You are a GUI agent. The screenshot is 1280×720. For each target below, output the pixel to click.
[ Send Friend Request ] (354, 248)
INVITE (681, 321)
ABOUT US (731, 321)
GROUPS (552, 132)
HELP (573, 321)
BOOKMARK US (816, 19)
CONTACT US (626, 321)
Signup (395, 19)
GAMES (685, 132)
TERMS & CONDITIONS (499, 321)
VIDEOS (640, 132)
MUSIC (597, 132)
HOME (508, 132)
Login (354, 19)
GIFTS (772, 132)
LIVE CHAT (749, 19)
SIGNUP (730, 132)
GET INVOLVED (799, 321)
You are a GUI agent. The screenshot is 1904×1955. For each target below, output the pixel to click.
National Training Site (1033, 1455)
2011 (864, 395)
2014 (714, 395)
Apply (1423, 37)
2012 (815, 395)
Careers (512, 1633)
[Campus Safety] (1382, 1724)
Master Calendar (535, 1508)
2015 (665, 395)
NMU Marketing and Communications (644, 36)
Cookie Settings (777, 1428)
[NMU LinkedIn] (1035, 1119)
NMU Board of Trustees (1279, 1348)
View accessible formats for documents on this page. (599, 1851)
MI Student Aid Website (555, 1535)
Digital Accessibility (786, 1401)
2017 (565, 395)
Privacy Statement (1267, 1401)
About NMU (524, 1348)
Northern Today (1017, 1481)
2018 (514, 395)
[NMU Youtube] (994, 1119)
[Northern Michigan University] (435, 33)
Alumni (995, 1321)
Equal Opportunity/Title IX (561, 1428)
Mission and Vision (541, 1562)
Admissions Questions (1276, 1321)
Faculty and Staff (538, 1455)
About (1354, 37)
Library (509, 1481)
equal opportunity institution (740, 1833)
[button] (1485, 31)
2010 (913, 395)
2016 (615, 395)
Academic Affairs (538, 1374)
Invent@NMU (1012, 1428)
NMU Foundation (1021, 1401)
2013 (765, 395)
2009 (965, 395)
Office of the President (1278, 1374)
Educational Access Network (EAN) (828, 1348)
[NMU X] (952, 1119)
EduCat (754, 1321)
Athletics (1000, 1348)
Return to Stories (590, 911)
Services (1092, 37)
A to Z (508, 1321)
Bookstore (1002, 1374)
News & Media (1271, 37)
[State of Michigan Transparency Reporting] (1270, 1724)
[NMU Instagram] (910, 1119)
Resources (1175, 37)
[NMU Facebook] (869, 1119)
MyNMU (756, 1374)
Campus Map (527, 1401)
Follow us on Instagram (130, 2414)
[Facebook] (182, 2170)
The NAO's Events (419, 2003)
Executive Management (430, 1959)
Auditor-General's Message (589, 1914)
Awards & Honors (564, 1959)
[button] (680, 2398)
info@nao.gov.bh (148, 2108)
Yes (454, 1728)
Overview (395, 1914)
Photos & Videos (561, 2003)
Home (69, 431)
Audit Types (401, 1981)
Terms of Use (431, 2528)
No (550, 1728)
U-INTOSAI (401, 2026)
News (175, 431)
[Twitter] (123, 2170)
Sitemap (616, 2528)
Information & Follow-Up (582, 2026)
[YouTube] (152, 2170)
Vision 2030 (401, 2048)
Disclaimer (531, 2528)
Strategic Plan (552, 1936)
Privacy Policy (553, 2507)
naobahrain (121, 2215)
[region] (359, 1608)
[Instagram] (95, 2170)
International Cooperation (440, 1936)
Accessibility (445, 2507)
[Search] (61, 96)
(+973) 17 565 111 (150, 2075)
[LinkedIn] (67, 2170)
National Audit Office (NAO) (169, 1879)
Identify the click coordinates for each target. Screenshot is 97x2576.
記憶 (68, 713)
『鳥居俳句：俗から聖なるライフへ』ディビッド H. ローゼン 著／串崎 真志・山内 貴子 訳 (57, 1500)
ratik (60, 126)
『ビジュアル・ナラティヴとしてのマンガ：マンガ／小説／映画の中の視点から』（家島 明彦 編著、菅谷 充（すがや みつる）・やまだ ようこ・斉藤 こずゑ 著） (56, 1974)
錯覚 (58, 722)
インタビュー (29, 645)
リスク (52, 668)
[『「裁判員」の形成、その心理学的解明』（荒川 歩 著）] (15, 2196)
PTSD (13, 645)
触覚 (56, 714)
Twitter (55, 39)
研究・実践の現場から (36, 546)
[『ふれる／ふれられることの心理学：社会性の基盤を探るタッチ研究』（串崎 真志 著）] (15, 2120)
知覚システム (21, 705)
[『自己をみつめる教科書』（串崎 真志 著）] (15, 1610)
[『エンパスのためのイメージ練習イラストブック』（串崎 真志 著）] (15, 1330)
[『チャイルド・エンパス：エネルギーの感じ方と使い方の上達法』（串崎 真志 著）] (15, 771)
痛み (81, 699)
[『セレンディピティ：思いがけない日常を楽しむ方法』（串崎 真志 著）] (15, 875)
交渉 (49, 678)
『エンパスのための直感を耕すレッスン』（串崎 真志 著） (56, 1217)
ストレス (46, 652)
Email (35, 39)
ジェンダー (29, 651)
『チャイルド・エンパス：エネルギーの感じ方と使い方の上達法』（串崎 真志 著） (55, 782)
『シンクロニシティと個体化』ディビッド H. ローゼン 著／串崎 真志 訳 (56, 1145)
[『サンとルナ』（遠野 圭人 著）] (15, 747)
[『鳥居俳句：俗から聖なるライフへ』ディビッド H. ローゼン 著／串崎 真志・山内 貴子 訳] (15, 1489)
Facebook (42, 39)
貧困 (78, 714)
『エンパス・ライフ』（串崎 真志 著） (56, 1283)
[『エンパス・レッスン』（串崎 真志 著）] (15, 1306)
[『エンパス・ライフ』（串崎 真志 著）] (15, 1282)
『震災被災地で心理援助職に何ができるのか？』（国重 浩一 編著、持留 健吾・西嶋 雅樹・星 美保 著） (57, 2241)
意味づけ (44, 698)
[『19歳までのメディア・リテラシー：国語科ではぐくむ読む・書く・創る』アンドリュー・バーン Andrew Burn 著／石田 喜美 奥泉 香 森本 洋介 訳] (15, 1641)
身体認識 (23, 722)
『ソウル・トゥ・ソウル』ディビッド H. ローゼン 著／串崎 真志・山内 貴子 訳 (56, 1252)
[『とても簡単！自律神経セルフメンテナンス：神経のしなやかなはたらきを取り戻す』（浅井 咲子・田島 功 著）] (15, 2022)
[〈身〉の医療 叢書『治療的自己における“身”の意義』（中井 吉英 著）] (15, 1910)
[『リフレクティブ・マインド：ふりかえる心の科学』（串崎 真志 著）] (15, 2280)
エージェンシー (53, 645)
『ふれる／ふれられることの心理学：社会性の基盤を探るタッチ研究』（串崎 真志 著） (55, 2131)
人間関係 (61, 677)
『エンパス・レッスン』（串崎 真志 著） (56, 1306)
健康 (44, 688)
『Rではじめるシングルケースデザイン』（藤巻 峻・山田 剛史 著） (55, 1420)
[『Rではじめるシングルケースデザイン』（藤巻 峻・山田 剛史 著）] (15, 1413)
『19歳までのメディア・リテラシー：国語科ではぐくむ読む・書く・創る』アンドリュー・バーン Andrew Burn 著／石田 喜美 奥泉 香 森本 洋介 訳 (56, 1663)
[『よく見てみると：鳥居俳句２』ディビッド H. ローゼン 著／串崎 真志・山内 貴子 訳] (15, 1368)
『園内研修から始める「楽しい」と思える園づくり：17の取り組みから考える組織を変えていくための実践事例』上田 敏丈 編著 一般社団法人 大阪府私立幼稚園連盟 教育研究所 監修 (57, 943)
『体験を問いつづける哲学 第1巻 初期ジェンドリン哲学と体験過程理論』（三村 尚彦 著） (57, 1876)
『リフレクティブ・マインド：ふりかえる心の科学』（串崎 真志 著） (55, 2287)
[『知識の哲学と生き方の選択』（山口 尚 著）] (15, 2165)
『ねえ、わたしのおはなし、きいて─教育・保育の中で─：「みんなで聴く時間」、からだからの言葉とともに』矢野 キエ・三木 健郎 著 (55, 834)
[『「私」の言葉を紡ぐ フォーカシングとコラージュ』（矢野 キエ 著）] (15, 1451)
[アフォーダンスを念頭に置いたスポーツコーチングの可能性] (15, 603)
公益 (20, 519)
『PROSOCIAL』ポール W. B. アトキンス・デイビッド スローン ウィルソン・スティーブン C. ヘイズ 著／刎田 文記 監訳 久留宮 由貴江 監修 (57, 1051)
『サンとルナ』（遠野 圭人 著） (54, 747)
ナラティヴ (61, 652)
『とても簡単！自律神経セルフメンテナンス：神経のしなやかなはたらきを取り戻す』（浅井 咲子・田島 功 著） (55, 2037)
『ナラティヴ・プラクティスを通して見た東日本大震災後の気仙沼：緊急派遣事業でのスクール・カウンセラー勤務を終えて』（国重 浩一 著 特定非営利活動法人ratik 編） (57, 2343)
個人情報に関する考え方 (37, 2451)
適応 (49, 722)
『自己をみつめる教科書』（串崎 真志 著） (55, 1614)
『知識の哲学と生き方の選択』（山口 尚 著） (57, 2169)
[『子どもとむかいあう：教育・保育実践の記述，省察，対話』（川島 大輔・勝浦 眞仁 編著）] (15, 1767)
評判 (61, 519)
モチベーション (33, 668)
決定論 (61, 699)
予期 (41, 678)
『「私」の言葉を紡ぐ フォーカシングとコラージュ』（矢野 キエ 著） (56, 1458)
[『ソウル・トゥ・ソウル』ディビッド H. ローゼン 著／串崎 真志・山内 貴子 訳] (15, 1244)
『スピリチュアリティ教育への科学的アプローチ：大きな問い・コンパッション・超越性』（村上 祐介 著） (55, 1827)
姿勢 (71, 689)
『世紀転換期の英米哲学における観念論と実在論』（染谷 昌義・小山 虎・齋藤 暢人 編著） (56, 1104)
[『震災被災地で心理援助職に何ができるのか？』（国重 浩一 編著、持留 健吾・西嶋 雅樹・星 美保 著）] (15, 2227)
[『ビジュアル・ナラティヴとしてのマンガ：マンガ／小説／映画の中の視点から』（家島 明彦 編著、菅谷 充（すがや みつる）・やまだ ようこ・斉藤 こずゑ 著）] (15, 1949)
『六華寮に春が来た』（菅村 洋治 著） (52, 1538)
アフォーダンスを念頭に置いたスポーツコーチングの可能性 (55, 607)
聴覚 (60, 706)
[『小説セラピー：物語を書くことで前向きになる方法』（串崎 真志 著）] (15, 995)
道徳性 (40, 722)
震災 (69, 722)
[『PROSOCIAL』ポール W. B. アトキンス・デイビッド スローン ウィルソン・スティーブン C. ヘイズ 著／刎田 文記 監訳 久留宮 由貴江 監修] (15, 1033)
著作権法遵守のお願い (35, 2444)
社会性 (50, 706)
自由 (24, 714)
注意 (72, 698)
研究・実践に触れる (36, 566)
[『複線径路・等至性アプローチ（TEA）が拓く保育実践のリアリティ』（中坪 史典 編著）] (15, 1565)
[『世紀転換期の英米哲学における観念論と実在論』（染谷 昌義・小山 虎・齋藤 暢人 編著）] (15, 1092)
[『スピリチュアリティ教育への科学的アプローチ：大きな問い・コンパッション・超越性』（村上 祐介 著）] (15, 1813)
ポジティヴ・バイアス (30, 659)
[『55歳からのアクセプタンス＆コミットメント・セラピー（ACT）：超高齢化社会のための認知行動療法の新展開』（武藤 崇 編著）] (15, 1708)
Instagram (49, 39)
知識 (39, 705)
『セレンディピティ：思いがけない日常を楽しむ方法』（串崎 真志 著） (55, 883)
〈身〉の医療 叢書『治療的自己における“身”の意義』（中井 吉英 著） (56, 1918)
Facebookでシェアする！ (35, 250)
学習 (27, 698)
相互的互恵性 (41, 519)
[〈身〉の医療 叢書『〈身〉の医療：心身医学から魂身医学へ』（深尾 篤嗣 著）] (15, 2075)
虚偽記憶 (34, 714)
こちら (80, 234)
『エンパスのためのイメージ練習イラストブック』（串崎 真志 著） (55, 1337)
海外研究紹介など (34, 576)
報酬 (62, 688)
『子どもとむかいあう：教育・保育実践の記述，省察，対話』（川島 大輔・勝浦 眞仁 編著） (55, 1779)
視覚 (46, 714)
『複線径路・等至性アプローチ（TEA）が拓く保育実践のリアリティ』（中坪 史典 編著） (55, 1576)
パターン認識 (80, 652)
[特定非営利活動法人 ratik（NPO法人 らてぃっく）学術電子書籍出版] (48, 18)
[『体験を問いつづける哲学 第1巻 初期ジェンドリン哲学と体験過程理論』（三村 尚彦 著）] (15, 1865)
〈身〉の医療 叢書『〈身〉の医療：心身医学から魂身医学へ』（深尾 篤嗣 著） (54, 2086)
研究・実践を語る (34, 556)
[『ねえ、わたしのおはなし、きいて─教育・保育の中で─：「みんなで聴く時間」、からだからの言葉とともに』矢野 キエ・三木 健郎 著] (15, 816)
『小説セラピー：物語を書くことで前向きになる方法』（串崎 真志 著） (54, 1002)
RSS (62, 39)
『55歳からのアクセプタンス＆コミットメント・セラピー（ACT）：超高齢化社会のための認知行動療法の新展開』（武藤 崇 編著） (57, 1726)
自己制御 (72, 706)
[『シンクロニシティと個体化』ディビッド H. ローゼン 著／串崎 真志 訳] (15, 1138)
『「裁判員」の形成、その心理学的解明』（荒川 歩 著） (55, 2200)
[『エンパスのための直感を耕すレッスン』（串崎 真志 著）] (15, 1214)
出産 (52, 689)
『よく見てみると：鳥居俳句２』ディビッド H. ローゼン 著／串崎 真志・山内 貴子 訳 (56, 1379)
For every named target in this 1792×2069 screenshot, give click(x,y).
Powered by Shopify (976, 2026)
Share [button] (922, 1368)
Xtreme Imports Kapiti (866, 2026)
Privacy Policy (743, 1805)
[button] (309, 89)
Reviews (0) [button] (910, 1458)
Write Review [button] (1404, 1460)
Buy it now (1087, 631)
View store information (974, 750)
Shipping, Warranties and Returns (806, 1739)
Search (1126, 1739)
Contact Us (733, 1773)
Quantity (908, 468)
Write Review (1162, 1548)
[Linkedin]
::::
Work order: Extract exactly and only the lines above from the line containing "著） (55, 2131)" through the line containing "ポジティヴ・バイアス (30, 659)", both end lines included.

Result of the task:
『ふれる／ふれられることの心理学：社会性の基盤を探るタッチ研究』（串崎 真志 著） (55, 2131)
人間関係 (61, 677)
『エンパス・レッスン』（串崎 真志 著） (56, 1306)
健康 (44, 688)
『Rではじめるシングルケースデザイン』（藤巻 峻・山田 剛史 著） (55, 1420)
[『Rではじめるシングルケースデザイン』（藤巻 峻・山田 剛史 著）] (15, 1413)
『19歳までのメディア・リテラシー：国語科ではぐくむ読む・書く・創る』アンドリュー・バーン Andrew Burn 著／石田 喜美 奥泉 香 森本 洋介 訳 (56, 1663)
[『よく見てみると：鳥居俳句２』ディビッド H. ローゼン 著／串崎 真志・山内 貴子 訳] (15, 1368)
『園内研修から始める「楽しい」と思える園づくり：17の取り組みから考える組織を変えていくための実践事例』上田 敏丈 編著 一般社団法人 大阪府私立幼稚園連盟 教育研究所 監修 (57, 943)
『体験を問いつづける哲学 第1巻 初期ジェンドリン哲学と体験過程理論』（三村 尚彦 著） (57, 1876)
『リフレクティブ・マインド：ふりかえる心の科学』（串崎 真志 著） (55, 2287)
[『知識の哲学と生き方の選択』（山口 尚 著）] (15, 2165)
『ねえ、わたしのおはなし、きいて─教育・保育の中で─：「みんなで聴く時間」、からだからの言葉とともに』矢野 キエ・三木 健郎 著 (55, 834)
[『「私」の言葉を紡ぐ フォーカシングとコラージュ』（矢野 キエ 著）] (15, 1451)
[アフォーダンスを念頭に置いたスポーツコーチングの可能性] (15, 603)
公益 (20, 519)
『PROSOCIAL』ポール W. B. アトキンス・デイビッド スローン ウィルソン・スティーブン C. ヘイズ 著／刎田 文記 監訳 久留宮 由貴江 監修 (57, 1051)
『サンとルナ』（遠野 圭人 著） (54, 747)
ナラティヴ (61, 652)
『とても簡単！自律神経セルフメンテナンス：神経のしなやかなはたらきを取り戻す』（浅井 咲子・田島 功 著） (55, 2037)
『ナラティヴ・プラクティスを通して見た東日本大震災後の気仙沼：緊急派遣事業でのスクール・カウンセラー勤務を終えて』（国重 浩一 著 特定非営利活動法人ratik 編） (57, 2343)
個人情報に関する考え方 (37, 2451)
適応 (49, 722)
『自己をみつめる教科書』（串崎 真志 著） (55, 1614)
『知識の哲学と生き方の選択』（山口 尚 著） (57, 2169)
[『子どもとむかいあう：教育・保育実践の記述，省察，対話』（川島 大輔・勝浦 眞仁 編著）] (15, 1767)
評判 (61, 519)
モチベーション (33, 668)
決定論 (61, 699)
予期 (41, 678)
『「私」の言葉を紡ぐ フォーカシングとコラージュ』（矢野 キエ 著） (56, 1458)
[『ソウル・トゥ・ソウル』ディビッド H. ローゼン 著／串崎 真志・山内 貴子 訳] (15, 1244)
『スピリチュアリティ教育への科学的アプローチ：大きな問い・コンパッション・超越性』（村上 祐介 著） (55, 1827)
姿勢 (71, 689)
『世紀転換期の英米哲学における観念論と実在論』（染谷 昌義・小山 虎・齋藤 暢人 編著） (56, 1104)
[『震災被災地で心理援助職に何ができるのか？』（国重 浩一 編著、持留 健吾・西嶋 雅樹・星 美保 著）] (15, 2227)
[『ビジュアル・ナラティヴとしてのマンガ：マンガ／小説／映画の中の視点から』（家島 明彦 編著、菅谷 充（すがや みつる）・やまだ ようこ・斉藤 こずゑ 著）] (15, 1949)
『六華寮に春が来た』（菅村 洋治 著） (52, 1538)
アフォーダンスを念頭に置いたスポーツコーチングの可能性 (55, 607)
聴覚 (60, 706)
[『小説セラピー：物語を書くことで前向きになる方法』（串崎 真志 著）] (15, 995)
道徳性 (40, 722)
震災 (69, 722)
[『PROSOCIAL』ポール W. B. アトキンス・デイビッド スローン ウィルソン・スティーブン C. ヘイズ 著／刎田 文記 監訳 久留宮 由貴江 監修] (15, 1033)
著作権法遵守のお願い (35, 2444)
社会性 (50, 706)
自由 (24, 714)
注意 (72, 698)
研究・実践に触れる (36, 566)
[『複線径路・等至性アプローチ（TEA）が拓く保育実践のリアリティ』（中坪 史典 編著）] (15, 1565)
[『世紀転換期の英米哲学における観念論と実在論』（染谷 昌義・小山 虎・齋藤 暢人 編著）] (15, 1092)
[『スピリチュアリティ教育への科学的アプローチ：大きな問い・コンパッション・超越性』（村上 祐介 著）] (15, 1813)
ポジティヴ・バイアス (30, 659)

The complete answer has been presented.